▸ **TASK**
I would like the lines below, from the one with "Task: Open Indrajeet" through the one with "Image resolution: width=622", copied exactly and without any pictures.

━━━━━━━━━━━━━━━━━━━━━━━━━━━━━━

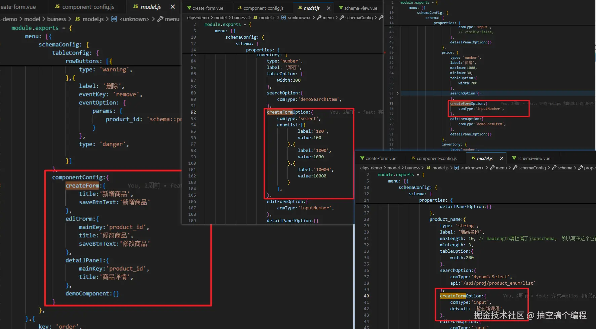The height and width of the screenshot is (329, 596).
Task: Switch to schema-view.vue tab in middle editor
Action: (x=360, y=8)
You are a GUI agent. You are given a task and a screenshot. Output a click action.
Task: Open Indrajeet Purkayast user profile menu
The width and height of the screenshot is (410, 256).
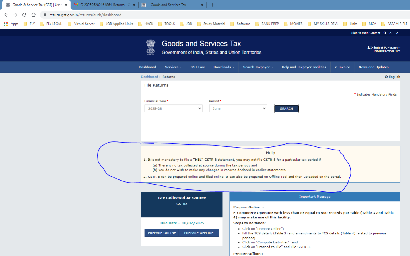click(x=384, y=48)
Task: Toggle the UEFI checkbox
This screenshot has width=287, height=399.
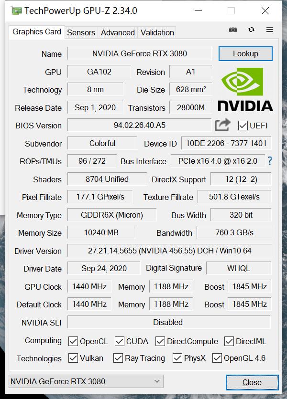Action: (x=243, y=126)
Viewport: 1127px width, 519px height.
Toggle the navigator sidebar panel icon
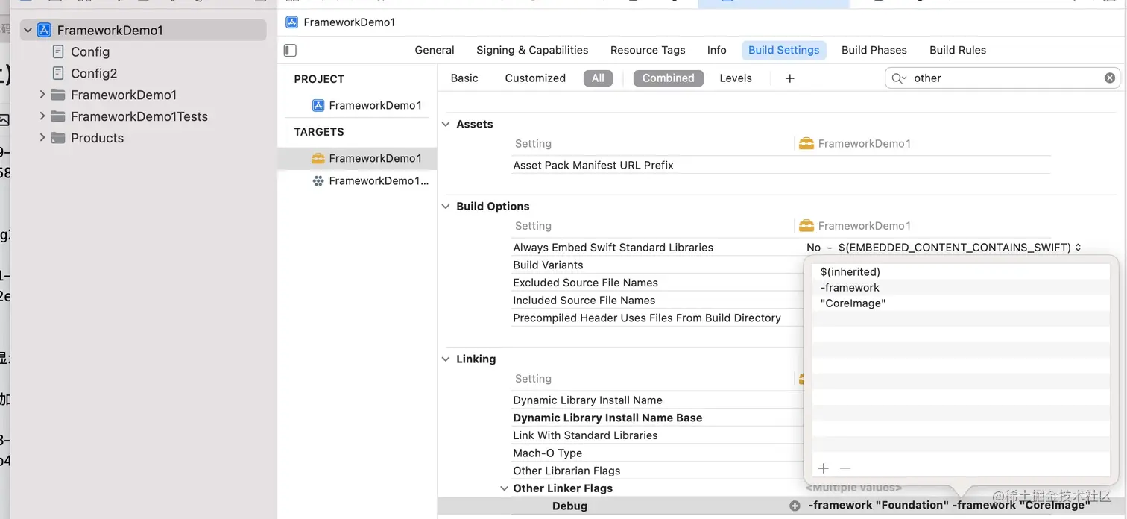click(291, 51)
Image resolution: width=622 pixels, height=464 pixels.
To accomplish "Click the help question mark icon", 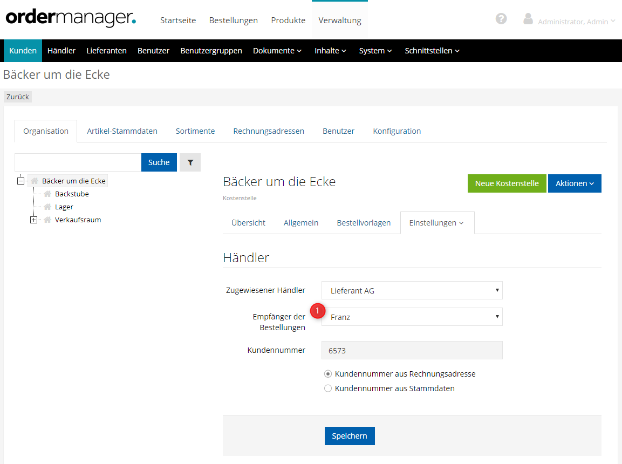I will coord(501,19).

━━━━━━━━━━━━━━━━━━━━━━━━━━━━━━

▸ **OUTPUT**
Task: Open Indrajeet Purkayast user profile menu
The width and height of the screenshot is (410, 256).
click(x=384, y=48)
Task: Toggle the UEFI checkbox
This screenshot has width=287, height=399.
Action: (x=243, y=126)
Viewport: 1127px width, 519px height.
Toggle the navigator sidebar panel icon
click(291, 51)
Image resolution: width=622 pixels, height=464 pixels.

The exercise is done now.